• Trecho transcrito:
1. A incompetência absoluta pode ser arguida pelas partes e, exceto se decorrer da violação de pacto privativo de jurisdição ou de preterição de tribunal arbitral voluntário, deve ser suscitada oficiosamente pelo tribunal enquanto não houver sentença com trânsito em julgado proferida sobre o fundo da causa

2. A violação das regras de competência em razão da matéria que apenas respeitem aos tribunais judiciais só pode ser arguida, ou oficiosamente conhecida, até ser proferido despacho saneador, ou, não havendo lugar a este, até ao início da audiência final”..

Comentando esta norma, mais precisamente, a regra do n.º 1 e a excepção do n.º 2, observa Miguel Teixeira de Sousa que:

A regra geral do art. 97.º, n.º 1, é [ ] aplicável se, por exemplo, uma acção de anulação de um acto administrativo for instaurada num tribunal judicial. Assim, o regime é mais brando para a hipótese de a violação da competência em razão da matéria se verificar no âmbito dos tribunais judiciais e mais grave se ela ocorrer entre um tribunal judicial e um tribunal não judicial” [Cfr. Miguel Teixeira de Sousa, Manual de Processo Civil, volume I, Lisboa, AAFDUL, 2022, pp. 163-164.].

Antecipando qualquer dúvida quanto à conformidade constitucional da solução consagrada nesta norma, torna-se oportuno parafrasear o esclarecedor sumário do Acórdão desta 2.ª Secção de 13.10.2022, onde pode ler-se o seguinte:

 “4. (…) a norma do artigo 97.º, n.º 1, do CPC desde há muito que vigora no nosso ordenamento processual e que tem sido assumida, na doutrina e na jurisprudência, como um parâmetro fundamental para garantir o julgamento das causas pelo tribunal a que seja atribuída, constitucional e legalmente, competência absoluta, nomeadamente em razão da matéria, o que se funda no interesse de ordem pública inerente à organização judiciária.

5. Pela longevidade com que tem sido interpretada e aplicada aquela norma e pelo persistente consenso doutrinário e jurisprudencial que reúne quanto a tal desiderato não pode a mesma ser tida como adversa à segurança jurídica e à tutela da confiança dos cidadãos nem como fator de imprevisibilidade ou indeterminabilidade das situações por ela visadas ou dos efeitos nela prescritos.

8. A norma do artigo 97.º, n.º 1, do CPC, visando assegurar que a causa seja julgada definitivamente pelo tribunal provido de competência absoluta inderrogável, não se revela ofensiva mas antes complementar dos princípios constitucionais do processo equitativo e da tutela efetiva, consagrados no artigo 20.º, n.ºs 1, 4 e 5, da Constituição e no art.º 6.º da Convenção Europeia dos Direitos do Homem, pelo que não deverá ser desaplicada com fundamento em inconstitucionalidade”.[Acórdão do Supremo Tribunal de Justiça de 13.10.2022 (Proc. 1749/12.0TBSTR.E1-A.S1), subscrito pela presente Relatora como 2.ª Adjunta.]

Tudo visto, julga-se, ao abrigo desta norma, que os tribunais judiciais são absolutamente incompetentes, em razão da matéria, para decidir do presente litígio."

• Dados do exercício:

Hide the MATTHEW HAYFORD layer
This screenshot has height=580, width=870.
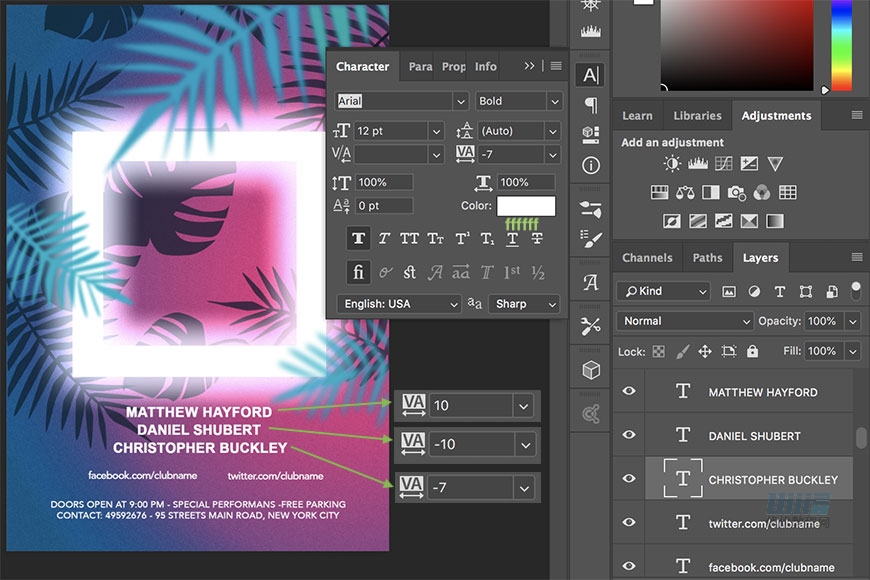pos(629,392)
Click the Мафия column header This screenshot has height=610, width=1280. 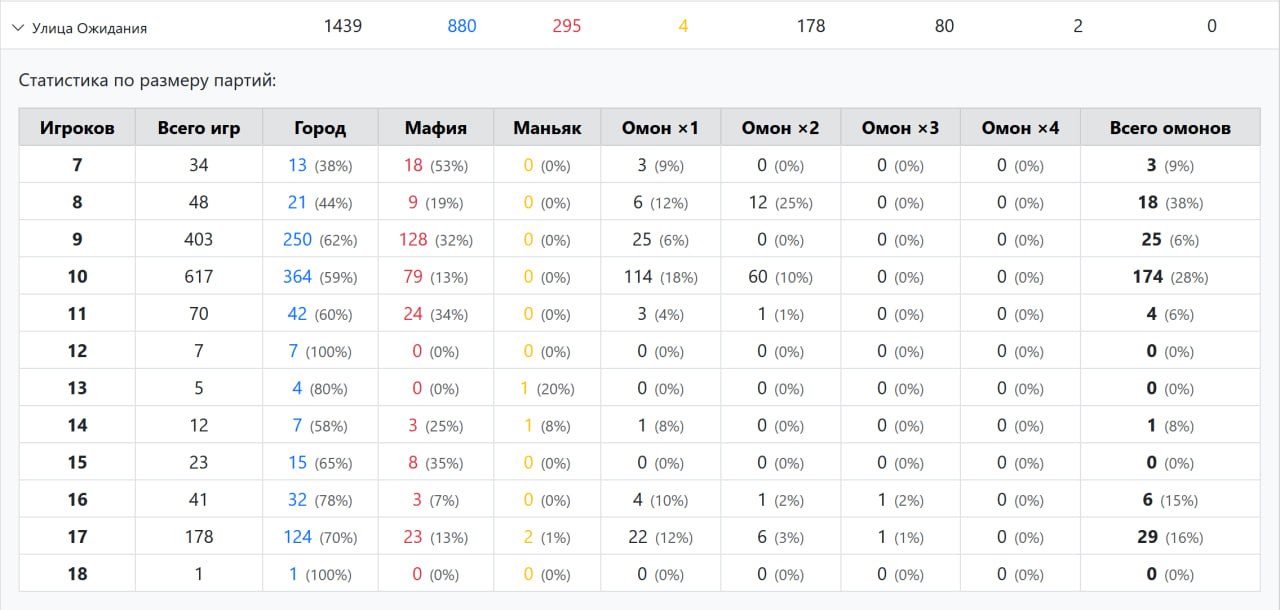pos(436,128)
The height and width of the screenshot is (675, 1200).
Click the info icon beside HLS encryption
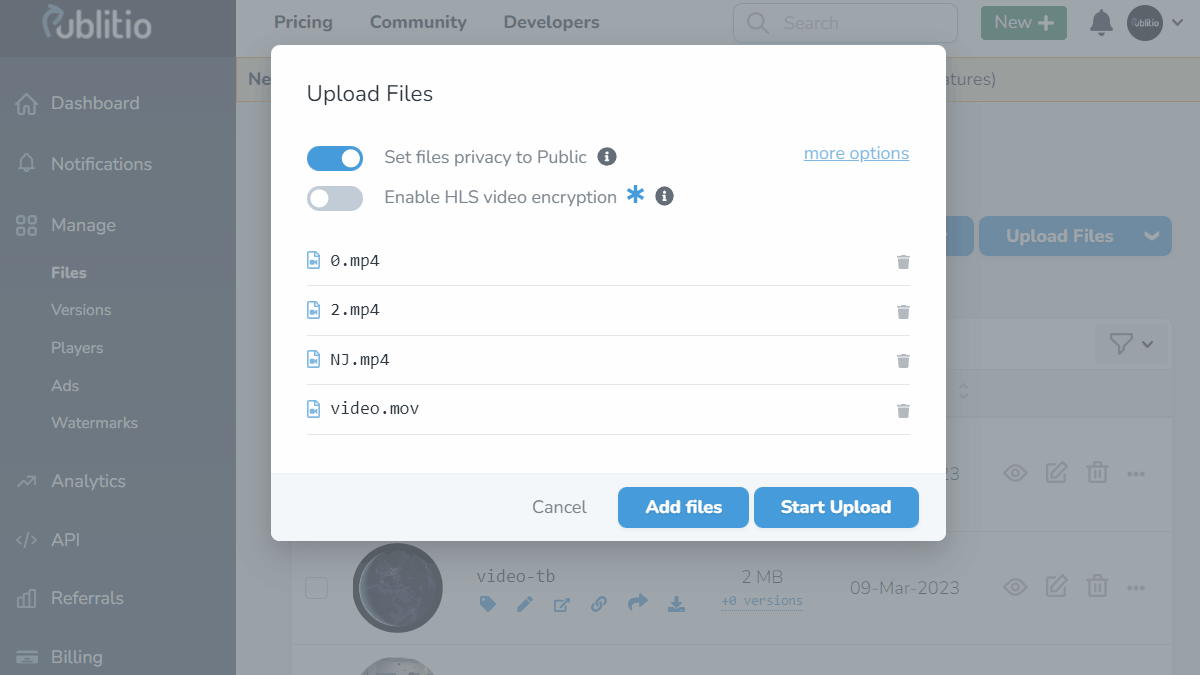(x=663, y=197)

• Tarefa proposta 1: Indique se cada afirmação concorda com o trecho sobre a incompetência absoluta, respondendo sim ou não e citando literalmente as palavras do trecho que decidem: (a) a incompetência absoluta pode ser arguida pelas partes; (b) segundo Miguel Teixeira de Sousa, o regime é mais grave quando a violação da competência em razão da matéria se verifica no âmbito dos tribunais judiciais; (c) a conclusão final é que os tribunais judiciais são competentes para decidir o litígio.
• Tarefa proposta 2: Extraia do trecho sobre a incompetência absoluta, sem nenhuma alteração, a parte que começa em "2. A violação" e termina em "2022, pp. 163-164.].".
• Tarefa proposta 3: Continue o trecho sobre a incompetência absoluta a partir do ponto em que ele termina.

• Resultado da tarefa 1:
(a) Sim: "A incompetência absoluta pode ser arguida pelas partes".
(b) Não: "o regime é mais brando para a hipótese de a violação da competência em razão da matéria se verificar no âmbito dos tribunais judiciais".
(c) Não: "os tribunais judiciais são absolutamente incompetentes, em razão da matéria, para decidir do presente litígio".

• Resultado da tarefa 2:
2. A violação das regras de competência em razão da matéria que apenas respeitem aos tribunais judiciais só pode ser arguida, ou oficiosamente conhecida, até ser proferido despacho saneador, ou, não havendo lugar a este, até ao início da audiência final”..

Comentando esta norma, mais precisamente, a regra do n.º 1 e a excepção do n.º 2, observa Miguel Teixeira de Sousa que:

A regra geral do art. 97.º, n.º 1, é [ ] aplicável se, por exemplo, uma acção de anulação de um acto administrativo for instaurada num tribunal judicial. Assim, o regime é mais brando para a hipótese de a violação da competência em razão da matéria se verificar no âmbito dos tribunais judiciais e mais grave se ela ocorrer entre um tribunal judicial e um tribunal não judicial” [Cfr. Miguel Teixeira de Sousa, Manual de Processo Civil, volume I, Lisboa, AAFDUL, 2022, pp. 163-164.].

• Resultado da tarefa 3:
 

*3. [Comentário] Sob o ponto de vista estritamente técnico, nada há a apontar ao acórdão do STJ. Ainda assim, a decisão de incompetência absoluta dos tribunais judiciais não deixa de criar algum desconforto. Lembre-se o seguinte:

-- Segundo se julga ter percebido, nenhuma das partes levantou o problema da competência material dos tribunais judiciais e ambas as instâncias apreciaram o mérito da causa;

-- A revista é interposta pela Autora, naturalmente apenas por razões de carácter substantivo, e por esta Recorrente só foi solicitado que o STJ apreciasse a sua condenação no pagamento de uma indemnização;

-- O problema da competência material dos tribunais judiciais só foi levantado pela Relatora do presente acórdão, que adequadamente, de forma a evitar uma decisão-surpresa, mandou ouvir as partes;

-- A tudo isto acresce que o presente acórdão é proferido no último grau de jurisdição e que tal ocorre quase dez anos após o início da instância.

Perante estes dados, o STJ podia ter decidido de forma diferente. Baseado numa ideia de protecção da confiança que as partes depositaram na competência dos tribunais judiciais e na necessidade de, na última oportunidade de apreciação do mérito causa, não frustrar essa confiança, bem podia o STJ ter deixado de lado o problema da competência material dos tribunais judiciais e ter apreciado o mérito da causa.

Em termos reais, o STJ transformou um "pro-cesso" num "retro-cesso". Tinha à sua disposição argumentação sólida para o evitar.